As to the requirement for there to be a dominant tenement, the authors go on (at paragraphs 26-005 and 26-006) to observe:

“If X owns Blackacre and grants a right to use a path across Blackacre to the owner for the time being of the neighbouring plot Whiteacre, Blackacre is the servient tenement and Whiteacre the dominant tenement. Had X granted the right to A who owned no land at all, A would have acquired a licence to walk over Blackacre, but A’s right could not exist as an easement, for there would be no dominant tenement. According to the distinction already explained, an easement cannot exist in gross but only as appurtenant to a dominant tenement; indeed, technically, the easement is appurtenant to an estate in the dominant land.
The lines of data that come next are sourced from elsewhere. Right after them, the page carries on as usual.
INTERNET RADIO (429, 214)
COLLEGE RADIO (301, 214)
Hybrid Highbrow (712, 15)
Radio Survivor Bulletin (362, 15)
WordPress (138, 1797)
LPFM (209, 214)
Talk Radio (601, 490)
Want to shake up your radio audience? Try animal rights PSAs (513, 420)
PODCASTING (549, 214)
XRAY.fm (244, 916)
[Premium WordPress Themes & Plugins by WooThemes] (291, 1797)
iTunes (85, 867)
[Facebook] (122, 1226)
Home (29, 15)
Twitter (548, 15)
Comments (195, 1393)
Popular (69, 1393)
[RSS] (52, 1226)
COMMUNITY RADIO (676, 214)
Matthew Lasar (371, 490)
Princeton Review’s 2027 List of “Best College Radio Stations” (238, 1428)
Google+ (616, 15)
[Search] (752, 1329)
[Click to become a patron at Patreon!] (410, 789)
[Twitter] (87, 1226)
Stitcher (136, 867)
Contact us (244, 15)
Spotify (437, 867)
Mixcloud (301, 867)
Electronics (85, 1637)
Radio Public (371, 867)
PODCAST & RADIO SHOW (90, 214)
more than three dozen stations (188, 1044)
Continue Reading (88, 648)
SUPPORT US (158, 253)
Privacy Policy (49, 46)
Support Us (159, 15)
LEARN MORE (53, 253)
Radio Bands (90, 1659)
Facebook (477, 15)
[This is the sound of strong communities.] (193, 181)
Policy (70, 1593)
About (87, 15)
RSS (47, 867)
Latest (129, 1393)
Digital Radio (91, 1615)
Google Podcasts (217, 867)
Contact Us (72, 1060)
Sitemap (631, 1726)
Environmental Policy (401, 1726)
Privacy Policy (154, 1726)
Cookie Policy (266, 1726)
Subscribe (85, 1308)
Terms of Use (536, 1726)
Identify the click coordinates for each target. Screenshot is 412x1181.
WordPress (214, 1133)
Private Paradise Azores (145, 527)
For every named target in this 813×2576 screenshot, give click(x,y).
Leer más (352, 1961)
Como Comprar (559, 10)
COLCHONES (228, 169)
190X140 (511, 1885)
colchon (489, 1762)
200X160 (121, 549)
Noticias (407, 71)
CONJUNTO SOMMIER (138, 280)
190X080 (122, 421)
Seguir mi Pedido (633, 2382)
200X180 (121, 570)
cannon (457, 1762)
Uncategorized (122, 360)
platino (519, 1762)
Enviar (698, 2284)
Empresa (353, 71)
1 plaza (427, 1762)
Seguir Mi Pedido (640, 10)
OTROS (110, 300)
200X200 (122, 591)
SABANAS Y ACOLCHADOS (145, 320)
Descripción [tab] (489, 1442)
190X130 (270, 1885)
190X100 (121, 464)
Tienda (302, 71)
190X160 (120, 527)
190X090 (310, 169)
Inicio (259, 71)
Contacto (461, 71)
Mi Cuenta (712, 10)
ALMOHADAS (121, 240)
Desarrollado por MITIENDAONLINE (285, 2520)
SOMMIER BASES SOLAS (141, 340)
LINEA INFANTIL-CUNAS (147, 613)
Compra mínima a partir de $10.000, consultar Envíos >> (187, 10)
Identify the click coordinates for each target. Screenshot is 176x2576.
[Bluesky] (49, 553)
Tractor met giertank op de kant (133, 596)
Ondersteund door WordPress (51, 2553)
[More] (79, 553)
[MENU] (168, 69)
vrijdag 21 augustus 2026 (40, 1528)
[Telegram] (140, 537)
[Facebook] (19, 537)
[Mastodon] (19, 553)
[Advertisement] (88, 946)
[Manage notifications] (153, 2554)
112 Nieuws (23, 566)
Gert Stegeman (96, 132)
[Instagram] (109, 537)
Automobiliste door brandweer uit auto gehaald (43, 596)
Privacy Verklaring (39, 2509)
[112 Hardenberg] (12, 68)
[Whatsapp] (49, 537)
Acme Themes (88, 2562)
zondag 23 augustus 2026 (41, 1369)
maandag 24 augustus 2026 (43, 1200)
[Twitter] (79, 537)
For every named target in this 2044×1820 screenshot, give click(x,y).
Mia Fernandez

The reason for this requirement is said to lie in the policy of the law against encumbering land with burdens of uncertain extent.

On any transfer of the dominant tenement, the easement will pass with the land, so that the occupier for the time being can enjoy it, even if that occupier is a mere tenant.”

17.

As to the requirement that, to exist as an easement, a right must confer a benefit on the dominant tenement, they say (at paragraph 26-008):

“A right cannot exist as an easement unless it confers a benefit on the dominant tenement as such. It is not sufficient that the right should give the owner for the time being some personal advantage; the test is whether the right gives the dominant tenement a benefit or utility as such, thereby making it a better and more convenient property.”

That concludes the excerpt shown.